Ласковое слово, что сорвалось с губ самой красивой царевны, согрело душу воеводы. С того самого часа, как Потап увидел бегущих голышом царевен, он решил, что женится. Богатырь был влюблен в Елену Прекрасную давно и хотел просить ее руки, но его останавливал страх перепутать нареченную с одной из сестер. Когда царевны молчали да в одинаковую одежку обряжались, отличить их друг от друга было невозможно. А на что ему, спрашивается, всезнайка Василиса? Или того хуже – Марья Искусница, с которой и поговорить-то нельзя, лишнего слова не вымолвит, всегда серьезна, всегда в делах? А Елена Прекрасная легка, смешлива и его, Потапа, слушает открыв рот. Так вот, когда Потап увидел царевен в чем мать родила, то заметил, что Марья слишком худа, Василиса чуть полновата, а Елена стройна, как березка. И родинка повыше пупка только у нее имеется. Потап так размечтался, что очнулся от грез, лишь когда ему на голову упала веревка с привязанным на конце камнем – для груза.

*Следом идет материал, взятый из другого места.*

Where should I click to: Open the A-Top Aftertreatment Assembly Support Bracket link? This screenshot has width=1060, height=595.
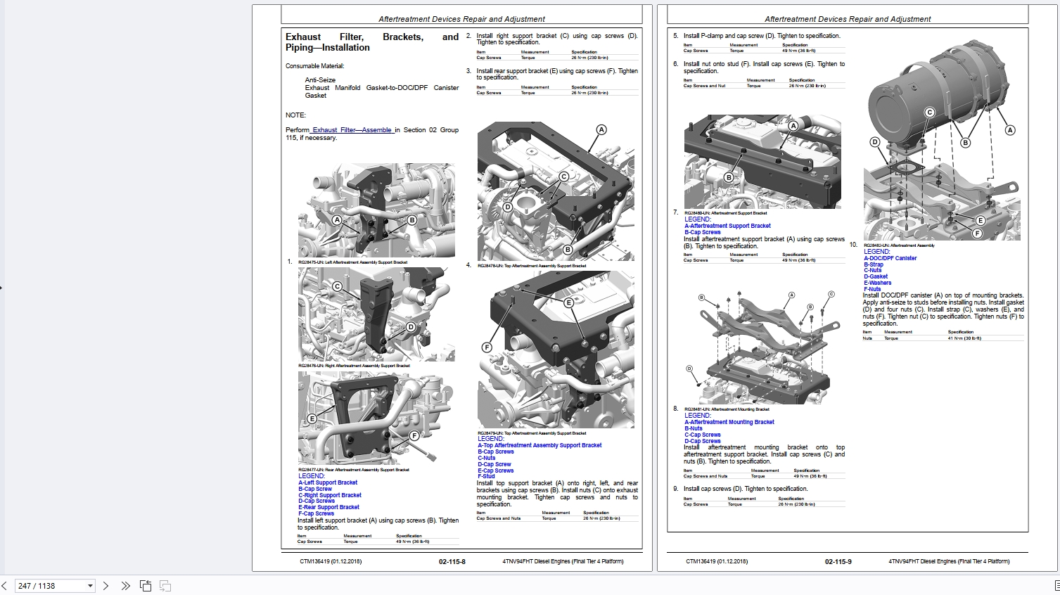pyautogui.click(x=539, y=444)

– Ох, – только и смог вымолвить царь Вавила, когда их, перемазанных с головы до ног землей, вытащили наверх. – Пойдем-ка, Потапушка, сполоснемся в пруду.

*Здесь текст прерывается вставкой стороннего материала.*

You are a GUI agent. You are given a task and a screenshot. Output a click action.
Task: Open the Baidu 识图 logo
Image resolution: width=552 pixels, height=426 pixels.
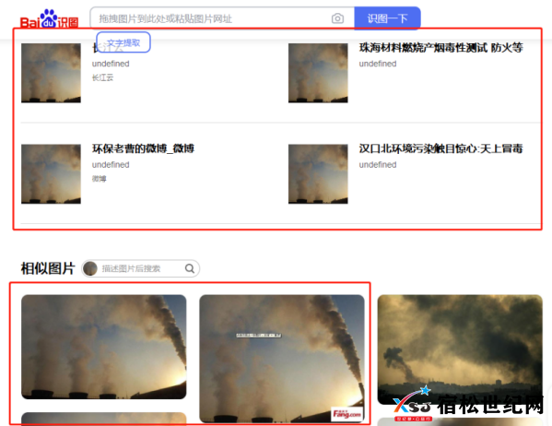49,18
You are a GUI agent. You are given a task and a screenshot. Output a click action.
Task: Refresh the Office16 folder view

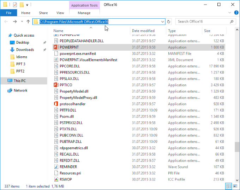(x=169, y=22)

Вавила даже не ворчал на воеводу. Тот ему нравился, и царь-батюшка втайне мечтал, что добудет Потап себе царство, а тогда и царевну ему в жены отдать можно будет. Царь давно заметил, что Потап на Елену заглядывается, но сейчас неровня он царской дочери, неровня!

Об этом он и хотел поговорить наедине, потому и увлек воеводу к пруду. Но поговорить им не дали – следом увязались царевны, а за ними дружинники, которым было приказано не спускать с девушек глаз. Царь вздохнул и нагнулся к воде, но тут же отшатнулся – возмущенно булькая, со дна всплыл рассерженный Водяной.

Пруд уже по самые берега наполнился водой, только на поверхности меж кувшинками да лилиями вареная рыба плавала, чему люди немало удивились. Да и берег весь будто кто перепахал сначала, а потом еще и огнем опалил.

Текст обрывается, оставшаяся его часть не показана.